In many ways people are looking forward to HTML 5 and its expanded list of features. However, there's a number of aspects that have privacy advocates worried. In particular, people are concerned about geolocation. Fortunately the W3C (news, site) is working on solutions.
The Concern
At the W3C Workshop on Privacy for Advanced Web APIs, one of the topics was the Geolocation API Specification. Experts from Google (news, site), Opera Software (news, site) and the Goethe University in Frankfurt, Germany spoke about their experience with handling geolocation information so far, and privacy concerns this experience raised regarding the API.
The Geolocation API Specification states that those implementing the API for user agents (such as browsers) must:
- Not send location information to websites without the user's permission
- Request permission through the user interface except for "prearranged trust relationships"
- Include the URI of the document's origin so the user can inspect it
- Allow users to revoke permission later in the case of preserving the location permission settings between browser settings
There are also guidelines for those who receive location information, such as:
- Only request location information when necessary
- Only use the location information for the tasks it was requested for
- Dispose of location information once the task is complete, unless granted permission to retain it
- Protect location data from unauthorized access
- Allow users to delete and update location information that is stored
As nice as guidelines are, with such highly-charged privacy issues you have to make sure people follow the rules. Enforcement and verification of such complex needs is not a trivial manner. Neither is figuring out the best way to do it.
Google's Take
Jochen Eisinger from Google focused on the Google Chrome team's experience. One issue he brought to light was the question of what to do in the situation where you have obtained the proper permissions to access someone's location information, but there are iframes or other embedded content that also want to access this information.

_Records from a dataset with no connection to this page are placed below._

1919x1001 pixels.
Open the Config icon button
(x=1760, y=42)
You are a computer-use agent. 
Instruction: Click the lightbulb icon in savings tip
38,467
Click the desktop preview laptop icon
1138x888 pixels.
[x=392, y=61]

His concern was that even if a developer felt sure that the user's data was safe by letting a site use their location data on a Google map, users may not agree. Worse, confusion could result as non-technical users saw their locations appearing on sites they never authorized.
Opera's Take
Marcos Caceres with Opera Software expressed concern that the "click to confirm" model when requesting location information gives the user no idea of how their location will be derived (from the GPS, WIFI, cellular network, a web service, etc), and therefore whose privacy policies apply. Worse, he adds (regarding the iPhone and Mobile Safari):
- The iPhone provides no way to view or change your geolocation provider or possible encryption settings
- iPhone geolocation privacy policies are buried three-levels deep in the Settings menu's Legal option, which contains "about 50 pages of legalese and no searchable index!"
- On Mobile Safari, once a user grants an application access to geolocation services three times, the system grants access to location services forever, or until the device is reset, even after clearing the cache, history and cookies
Goethe University's Take
Ioannis Krontiris with the Goethe University and his team were concerned in particular about two issues. One is that of privacy violations from combining geo-location data and browser cookies. Another is the fact that services requesting location information keep records of these requests and the responses. In the case of services like Google Maps that are used repeatedly, this means the services and location service providers have logs of where people have been over time.